AVAILABLE DATA Start Marker

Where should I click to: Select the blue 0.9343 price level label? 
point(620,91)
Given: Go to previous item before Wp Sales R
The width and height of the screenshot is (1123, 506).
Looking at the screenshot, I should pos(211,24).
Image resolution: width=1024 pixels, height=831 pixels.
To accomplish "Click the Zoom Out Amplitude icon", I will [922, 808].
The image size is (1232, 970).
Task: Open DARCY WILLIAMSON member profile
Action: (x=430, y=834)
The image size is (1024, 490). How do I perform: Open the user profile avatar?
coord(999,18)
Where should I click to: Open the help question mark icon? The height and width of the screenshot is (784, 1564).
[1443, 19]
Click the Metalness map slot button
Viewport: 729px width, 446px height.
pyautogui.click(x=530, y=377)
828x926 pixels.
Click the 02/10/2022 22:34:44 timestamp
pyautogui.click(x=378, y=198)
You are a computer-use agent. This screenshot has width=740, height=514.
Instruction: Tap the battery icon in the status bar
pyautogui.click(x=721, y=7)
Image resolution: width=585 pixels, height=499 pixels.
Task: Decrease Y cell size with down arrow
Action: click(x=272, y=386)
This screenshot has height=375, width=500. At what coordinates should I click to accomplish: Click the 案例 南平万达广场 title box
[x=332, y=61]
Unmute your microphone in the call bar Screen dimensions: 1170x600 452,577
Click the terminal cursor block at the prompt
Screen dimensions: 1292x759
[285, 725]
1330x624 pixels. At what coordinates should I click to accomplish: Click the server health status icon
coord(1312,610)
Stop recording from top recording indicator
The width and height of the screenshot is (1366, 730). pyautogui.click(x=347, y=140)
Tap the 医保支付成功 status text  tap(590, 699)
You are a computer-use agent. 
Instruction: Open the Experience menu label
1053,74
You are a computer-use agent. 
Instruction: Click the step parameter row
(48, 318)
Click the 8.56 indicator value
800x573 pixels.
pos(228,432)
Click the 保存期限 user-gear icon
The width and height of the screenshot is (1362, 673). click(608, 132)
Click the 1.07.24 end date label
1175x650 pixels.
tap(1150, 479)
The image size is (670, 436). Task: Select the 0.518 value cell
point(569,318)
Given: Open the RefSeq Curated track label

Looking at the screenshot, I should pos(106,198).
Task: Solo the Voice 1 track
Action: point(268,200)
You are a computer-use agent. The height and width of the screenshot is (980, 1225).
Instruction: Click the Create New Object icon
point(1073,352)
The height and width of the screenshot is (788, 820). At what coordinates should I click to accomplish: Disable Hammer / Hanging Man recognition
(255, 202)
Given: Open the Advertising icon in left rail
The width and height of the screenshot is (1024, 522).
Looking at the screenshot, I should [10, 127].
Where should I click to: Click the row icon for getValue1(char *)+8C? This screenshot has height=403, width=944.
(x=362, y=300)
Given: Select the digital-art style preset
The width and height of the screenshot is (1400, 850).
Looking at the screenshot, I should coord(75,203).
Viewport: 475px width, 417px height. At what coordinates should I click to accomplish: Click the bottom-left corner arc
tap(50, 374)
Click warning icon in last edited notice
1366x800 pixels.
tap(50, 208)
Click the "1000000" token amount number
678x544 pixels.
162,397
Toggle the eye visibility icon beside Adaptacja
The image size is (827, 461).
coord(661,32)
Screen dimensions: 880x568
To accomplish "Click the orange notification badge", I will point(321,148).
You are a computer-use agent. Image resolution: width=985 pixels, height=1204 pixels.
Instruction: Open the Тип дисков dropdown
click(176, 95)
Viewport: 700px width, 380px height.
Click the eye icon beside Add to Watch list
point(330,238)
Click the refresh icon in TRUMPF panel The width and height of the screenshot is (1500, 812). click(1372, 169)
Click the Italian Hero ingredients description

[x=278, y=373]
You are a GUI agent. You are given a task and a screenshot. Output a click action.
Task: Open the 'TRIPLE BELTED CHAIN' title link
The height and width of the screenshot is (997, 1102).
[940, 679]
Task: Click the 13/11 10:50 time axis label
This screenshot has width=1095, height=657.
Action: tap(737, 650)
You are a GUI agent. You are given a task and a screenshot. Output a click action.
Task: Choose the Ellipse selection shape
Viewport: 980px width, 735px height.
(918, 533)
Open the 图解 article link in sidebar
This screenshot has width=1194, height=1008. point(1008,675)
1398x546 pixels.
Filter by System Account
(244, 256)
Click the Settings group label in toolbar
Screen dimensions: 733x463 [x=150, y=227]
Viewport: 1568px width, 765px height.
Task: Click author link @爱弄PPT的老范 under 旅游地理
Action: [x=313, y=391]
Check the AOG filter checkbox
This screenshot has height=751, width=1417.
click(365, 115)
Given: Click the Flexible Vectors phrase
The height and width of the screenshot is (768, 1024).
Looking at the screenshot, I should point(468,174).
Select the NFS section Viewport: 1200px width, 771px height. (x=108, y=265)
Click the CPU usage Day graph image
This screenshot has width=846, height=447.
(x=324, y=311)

AVAILABLE DATA End Marker

ABOUT THIS EXERCISE: Exact retyping is needed for the line with "Task: Click the 13/11 10:50 time axis label" and for each line after it through the end of the listing above; no other lines belong.

RESULT OF THE EXERCISE:
Task: Click the 13/11 10:50 time axis label
This screenshot has width=1095, height=657.
Action: tap(737, 650)
You are a GUI agent. You are given a task and a screenshot. Output a click action.
Task: Choose the Ellipse selection shape
Viewport: 980px width, 735px height.
(918, 533)
Open the 图解 article link in sidebar
This screenshot has width=1194, height=1008. point(1008,675)
1398x546 pixels.
Filter by System Account
(244, 256)
Click the Settings group label in toolbar
Screen dimensions: 733x463 [x=150, y=227]
Viewport: 1568px width, 765px height.
Task: Click author link @爱弄PPT的老范 under 旅游地理
Action: [x=313, y=391]
Check the AOG filter checkbox
This screenshot has height=751, width=1417.
click(365, 115)
Given: Click the Flexible Vectors phrase
The height and width of the screenshot is (768, 1024).
Looking at the screenshot, I should point(468,174).
Select the NFS section Viewport: 1200px width, 771px height. (x=108, y=265)
Click the CPU usage Day graph image
This screenshot has width=846, height=447.
(x=324, y=311)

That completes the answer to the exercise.